[Work request]
Each record should be written out exactly as it stands.

[Input]
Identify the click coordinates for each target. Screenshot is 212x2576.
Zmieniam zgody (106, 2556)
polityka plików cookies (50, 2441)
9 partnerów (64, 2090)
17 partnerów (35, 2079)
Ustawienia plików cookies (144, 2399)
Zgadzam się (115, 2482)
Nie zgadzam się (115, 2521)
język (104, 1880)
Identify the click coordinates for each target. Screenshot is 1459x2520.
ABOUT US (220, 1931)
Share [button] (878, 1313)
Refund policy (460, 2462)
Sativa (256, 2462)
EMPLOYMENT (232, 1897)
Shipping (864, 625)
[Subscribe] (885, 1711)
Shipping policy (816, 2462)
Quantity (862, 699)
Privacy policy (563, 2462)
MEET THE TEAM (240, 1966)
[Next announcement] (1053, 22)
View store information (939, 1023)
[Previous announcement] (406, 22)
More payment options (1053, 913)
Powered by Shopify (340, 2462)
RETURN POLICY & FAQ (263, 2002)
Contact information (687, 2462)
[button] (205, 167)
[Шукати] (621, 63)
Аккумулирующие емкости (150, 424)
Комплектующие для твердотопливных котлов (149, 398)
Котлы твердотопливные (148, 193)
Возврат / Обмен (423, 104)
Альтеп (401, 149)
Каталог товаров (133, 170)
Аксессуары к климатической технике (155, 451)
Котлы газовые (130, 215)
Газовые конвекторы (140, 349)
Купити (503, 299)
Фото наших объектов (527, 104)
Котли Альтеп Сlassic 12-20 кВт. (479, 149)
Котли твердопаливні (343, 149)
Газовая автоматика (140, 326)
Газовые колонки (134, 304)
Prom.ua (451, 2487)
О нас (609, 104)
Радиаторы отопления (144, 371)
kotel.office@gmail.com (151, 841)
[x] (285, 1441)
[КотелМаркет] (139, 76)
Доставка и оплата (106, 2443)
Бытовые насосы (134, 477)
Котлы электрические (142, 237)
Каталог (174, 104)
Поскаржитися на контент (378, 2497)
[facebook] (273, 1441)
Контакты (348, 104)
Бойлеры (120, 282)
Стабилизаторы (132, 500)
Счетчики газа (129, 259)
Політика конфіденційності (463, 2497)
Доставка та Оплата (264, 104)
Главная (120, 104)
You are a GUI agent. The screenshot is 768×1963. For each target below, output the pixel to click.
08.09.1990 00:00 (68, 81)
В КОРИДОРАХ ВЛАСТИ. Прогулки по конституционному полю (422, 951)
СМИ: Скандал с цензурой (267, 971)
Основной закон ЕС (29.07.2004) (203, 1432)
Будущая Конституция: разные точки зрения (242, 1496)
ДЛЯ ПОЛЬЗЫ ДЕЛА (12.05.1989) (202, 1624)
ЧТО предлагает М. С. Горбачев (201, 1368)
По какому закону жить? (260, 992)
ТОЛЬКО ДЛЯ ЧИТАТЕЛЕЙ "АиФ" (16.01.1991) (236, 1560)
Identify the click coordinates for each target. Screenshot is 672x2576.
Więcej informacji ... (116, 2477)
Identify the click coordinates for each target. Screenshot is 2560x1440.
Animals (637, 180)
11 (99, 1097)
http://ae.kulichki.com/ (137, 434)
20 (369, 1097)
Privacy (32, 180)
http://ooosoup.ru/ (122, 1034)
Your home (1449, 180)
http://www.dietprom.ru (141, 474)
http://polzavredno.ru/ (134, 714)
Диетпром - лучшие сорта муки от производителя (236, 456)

[Output of the task]
Identify the click coordinates for each target. Screenshot is 212x2576.
Zmieniam zgody (106, 2556)
polityka plików cookies (50, 2441)
9 partnerów (64, 2090)
17 partnerów (35, 2079)
Ustawienia plików cookies (144, 2399)
Zgadzam się (115, 2482)
Nie zgadzam się (115, 2521)
język (104, 1880)
Identify the click coordinates for each target. Screenshot is 1459x2520.
ABOUT US (220, 1931)
Share [button] (878, 1313)
Refund policy (460, 2462)
Sativa (256, 2462)
EMPLOYMENT (232, 1897)
Shipping (864, 625)
[Subscribe] (885, 1711)
Shipping policy (816, 2462)
Quantity (862, 699)
Privacy policy (563, 2462)
MEET THE TEAM (240, 1966)
[Next announcement] (1053, 22)
View store information (939, 1023)
[Previous announcement] (406, 22)
More payment options (1053, 913)
Powered by Shopify (340, 2462)
RETURN POLICY & FAQ (263, 2002)
Contact information (687, 2462)
[button] (205, 167)
[Шукати] (621, 63)
Аккумулирующие емкости (150, 424)
Комплектующие для твердотопливных котлов (149, 398)
Котлы твердотопливные (148, 193)
Возврат / Обмен (423, 104)
Альтеп (401, 149)
Каталог товаров (133, 170)
Аксессуары к климатической технике (155, 451)
Котлы газовые (130, 215)
Газовые конвекторы (140, 349)
Купити (503, 299)
Фото наших объектов (527, 104)
Котли Альтеп Сlassic 12-20 кВт. (479, 149)
Котли твердопаливні (343, 149)
Газовая автоматика (140, 326)
Газовые колонки (134, 304)
Prom.ua (451, 2487)
О нас (609, 104)
Радиаторы отопления (144, 371)
kotel.office@gmail.com (151, 841)
[x] (285, 1441)
[КотелМаркет] (139, 76)
Доставка и оплата (106, 2443)
Бытовые насосы (134, 477)
Котлы электрические (142, 237)
Каталог (174, 104)
Поскаржитися на контент (378, 2497)
[facebook] (273, 1441)
Контакты (348, 104)
Бойлеры (120, 282)
Стабилизаторы (132, 500)
Счетчики газа (129, 259)
Політика конфіденційності (463, 2497)
Доставка та Оплата (264, 104)
Главная (120, 104)
You are a GUI agent. The screenshot is 768×1963. For each target below, output the pixel to click.
08.09.1990 00:00 (68, 81)
В КОРИДОРАХ ВЛАСТИ. Прогулки по конституционному полю (422, 951)
СМИ: Скандал с цензурой (267, 971)
Основной закон ЕС (29.07.2004) (203, 1432)
Будущая Конституция: разные точки зрения (242, 1496)
ДЛЯ ПОЛЬЗЫ ДЕЛА (12.05.1989) (202, 1624)
ЧТО предлагает М. С. Горбачев (201, 1368)
По какому закону жить? (260, 992)
ТОЛЬКО ДЛЯ ЧИТАТЕЛЕЙ "АиФ" (16.01.1991) (236, 1560)
Identify the click coordinates for each target. Screenshot is 672x2576.
Więcej informacji ... (116, 2477)
Identify the click coordinates for each target. Screenshot is 2560x1440.
Animals (637, 180)
11 (99, 1097)
http://ae.kulichki.com/ (137, 434)
20 (369, 1097)
Privacy (32, 180)
http://ooosoup.ru/ (122, 1034)
Your home (1449, 180)
http://www.dietprom.ru (141, 474)
http://polzavredno.ru/ (134, 714)
Диетпром - лучшие сорта муки от производителя (236, 456)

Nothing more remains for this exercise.